Pastor Rich Knight
Central Congregational Church
July 15, 2018
We’re studying the Sermon on the Mount this summer. It’s found in Matthew 5-7. So far we looked at the Beatitudes and the images of Salt & Light for Christian discipleship and for the church. This next section contains some of the most unique and challenging teachings of Jesus.It’s quite long, so Tim and I are going to read excerpts from Matthew 5:17-48.
Excerpts from Matthew 5:17-48
“Do not think that I have come to abolish the law or the prophets; I have come not to abolish but to fulfill. Unless your righteousness exceeds that of the scribes and Pharisees, you will never enter the kingdom of heaven.
“You have heard that it was said to those of ancient times, ‘You shall not murder’; and ‘whoever murders shall be liable to judgment.’
But I say to you that if you are angry with a brother or sister, you will be liable to judgment; and if you insult a brother or sister, you will be liable to the council; and if you say, ‘You fool,’ you will be liable to the hell of fire.
So when you are offering your gift at the altar, if you remember that your brother or sister has something against you, leave your gift there before the altar and go; first be reconciled to your brother or sister, and then come and offer your gift.
“You have heard that it was said, ‘You shall not commit adultery.’
But I say to you that everyone who looks at a woman with lust has already committed adultery with her in his heart.
“You have heard that it was said, ‘An eye for an eye and a tooth for a tooth.’

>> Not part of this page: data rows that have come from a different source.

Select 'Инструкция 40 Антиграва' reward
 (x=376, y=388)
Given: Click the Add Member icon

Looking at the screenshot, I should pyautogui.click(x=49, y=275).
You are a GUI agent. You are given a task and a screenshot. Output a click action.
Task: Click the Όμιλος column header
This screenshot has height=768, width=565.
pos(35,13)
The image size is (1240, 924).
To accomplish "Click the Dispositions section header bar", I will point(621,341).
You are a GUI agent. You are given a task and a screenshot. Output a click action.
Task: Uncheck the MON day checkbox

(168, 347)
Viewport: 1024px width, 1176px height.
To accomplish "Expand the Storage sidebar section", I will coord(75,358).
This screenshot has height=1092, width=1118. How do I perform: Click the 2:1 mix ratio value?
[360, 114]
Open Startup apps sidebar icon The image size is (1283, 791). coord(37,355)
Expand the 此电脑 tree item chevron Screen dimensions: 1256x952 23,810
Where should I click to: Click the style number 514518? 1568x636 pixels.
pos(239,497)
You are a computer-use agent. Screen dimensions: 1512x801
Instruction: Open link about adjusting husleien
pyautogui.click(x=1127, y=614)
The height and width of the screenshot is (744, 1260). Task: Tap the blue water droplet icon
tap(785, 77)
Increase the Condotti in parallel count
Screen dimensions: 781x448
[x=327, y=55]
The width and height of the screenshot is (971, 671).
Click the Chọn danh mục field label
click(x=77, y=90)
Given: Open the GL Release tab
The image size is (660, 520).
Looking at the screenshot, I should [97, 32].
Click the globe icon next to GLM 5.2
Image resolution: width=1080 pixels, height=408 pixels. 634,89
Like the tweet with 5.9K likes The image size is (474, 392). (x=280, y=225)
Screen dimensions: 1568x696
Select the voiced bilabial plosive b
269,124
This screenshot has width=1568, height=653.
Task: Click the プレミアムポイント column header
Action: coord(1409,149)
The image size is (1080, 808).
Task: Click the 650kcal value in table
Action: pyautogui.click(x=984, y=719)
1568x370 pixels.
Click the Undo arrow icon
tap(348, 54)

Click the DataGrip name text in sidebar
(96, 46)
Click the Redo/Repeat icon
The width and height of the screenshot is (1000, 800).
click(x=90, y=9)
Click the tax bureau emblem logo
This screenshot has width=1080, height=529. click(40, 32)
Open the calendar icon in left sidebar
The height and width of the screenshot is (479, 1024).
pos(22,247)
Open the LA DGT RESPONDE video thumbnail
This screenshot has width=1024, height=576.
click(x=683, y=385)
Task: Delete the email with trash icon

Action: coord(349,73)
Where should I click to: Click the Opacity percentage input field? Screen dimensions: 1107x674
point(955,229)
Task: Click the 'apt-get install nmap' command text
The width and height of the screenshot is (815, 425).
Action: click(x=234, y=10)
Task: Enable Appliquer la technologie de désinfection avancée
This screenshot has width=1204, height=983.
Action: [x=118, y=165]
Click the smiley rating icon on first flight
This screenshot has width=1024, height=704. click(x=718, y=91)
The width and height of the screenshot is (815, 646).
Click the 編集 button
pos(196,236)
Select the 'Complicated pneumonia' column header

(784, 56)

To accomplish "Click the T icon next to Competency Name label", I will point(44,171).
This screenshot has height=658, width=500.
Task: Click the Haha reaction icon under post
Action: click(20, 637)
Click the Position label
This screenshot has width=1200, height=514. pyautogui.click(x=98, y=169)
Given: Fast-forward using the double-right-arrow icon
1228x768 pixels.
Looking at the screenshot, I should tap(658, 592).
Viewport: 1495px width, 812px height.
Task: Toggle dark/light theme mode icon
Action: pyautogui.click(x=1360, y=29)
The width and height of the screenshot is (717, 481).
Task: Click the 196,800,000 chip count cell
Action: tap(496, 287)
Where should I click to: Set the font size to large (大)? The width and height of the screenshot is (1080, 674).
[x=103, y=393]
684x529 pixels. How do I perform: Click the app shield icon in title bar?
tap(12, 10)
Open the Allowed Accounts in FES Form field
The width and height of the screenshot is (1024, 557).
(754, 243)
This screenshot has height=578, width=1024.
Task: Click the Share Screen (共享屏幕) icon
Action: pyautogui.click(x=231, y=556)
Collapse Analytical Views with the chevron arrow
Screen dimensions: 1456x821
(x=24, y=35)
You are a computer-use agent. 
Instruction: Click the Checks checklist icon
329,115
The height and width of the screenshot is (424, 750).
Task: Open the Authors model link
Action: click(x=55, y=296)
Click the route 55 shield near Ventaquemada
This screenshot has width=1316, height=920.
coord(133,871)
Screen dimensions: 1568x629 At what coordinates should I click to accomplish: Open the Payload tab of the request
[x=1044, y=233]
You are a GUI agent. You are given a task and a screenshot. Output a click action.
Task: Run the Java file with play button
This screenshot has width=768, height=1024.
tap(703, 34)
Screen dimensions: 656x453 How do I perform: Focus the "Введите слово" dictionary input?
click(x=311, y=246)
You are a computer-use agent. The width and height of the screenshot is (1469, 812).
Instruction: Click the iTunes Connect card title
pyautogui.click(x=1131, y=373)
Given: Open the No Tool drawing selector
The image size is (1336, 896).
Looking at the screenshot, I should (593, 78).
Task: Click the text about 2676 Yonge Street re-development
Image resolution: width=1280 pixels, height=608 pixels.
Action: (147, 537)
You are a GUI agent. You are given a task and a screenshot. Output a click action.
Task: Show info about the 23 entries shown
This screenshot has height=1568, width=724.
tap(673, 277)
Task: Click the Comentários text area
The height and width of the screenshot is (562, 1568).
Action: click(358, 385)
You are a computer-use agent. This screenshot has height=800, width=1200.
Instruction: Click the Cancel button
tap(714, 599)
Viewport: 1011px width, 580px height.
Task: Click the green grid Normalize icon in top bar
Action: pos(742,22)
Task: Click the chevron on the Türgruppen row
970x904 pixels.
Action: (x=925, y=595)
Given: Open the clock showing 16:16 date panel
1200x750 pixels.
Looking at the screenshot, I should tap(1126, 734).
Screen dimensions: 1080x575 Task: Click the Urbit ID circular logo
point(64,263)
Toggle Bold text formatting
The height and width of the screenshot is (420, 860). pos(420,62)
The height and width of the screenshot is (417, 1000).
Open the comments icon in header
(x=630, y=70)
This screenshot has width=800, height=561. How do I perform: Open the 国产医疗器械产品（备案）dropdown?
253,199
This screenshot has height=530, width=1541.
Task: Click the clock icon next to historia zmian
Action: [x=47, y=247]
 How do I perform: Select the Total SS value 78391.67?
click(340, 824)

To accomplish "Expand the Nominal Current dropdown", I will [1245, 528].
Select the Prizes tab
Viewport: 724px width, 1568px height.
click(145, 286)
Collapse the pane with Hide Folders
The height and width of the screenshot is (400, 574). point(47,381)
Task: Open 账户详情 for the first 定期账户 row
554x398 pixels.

But I say to you, Do not resist an evildoer. But if anyone strikes you on the right cheek, turn the other also; and if anyone wants to sue you and take your coat, give your cloak as well; and if anyone forces you to go one mile, go also the second mile. Give to everyone who begs from you, and do not refuse anyone who wants to borrow from you.
“You have heard that it was said, ‘You shall love your neighbor and hate your enemy.’ But I say to you, Love your enemies and pray for those who persecute you, so that you may be children of your Father in heaven
For if you love those who love you, what reward do you have? Do not even the tax collectors do the same? And if you greet only your brothers and sisters, what more are you doing than others? Do not even the Gentiles do the same? Be perfect, therefore, as your heavenly Father is perfect.
“Be perfect, therefore, as your heavenly Father is perfect.”
Remember that “perfect” means mature, fully grown.
Jesus is spelling out here what a fully grown Christian looks like, and it’s a tall order.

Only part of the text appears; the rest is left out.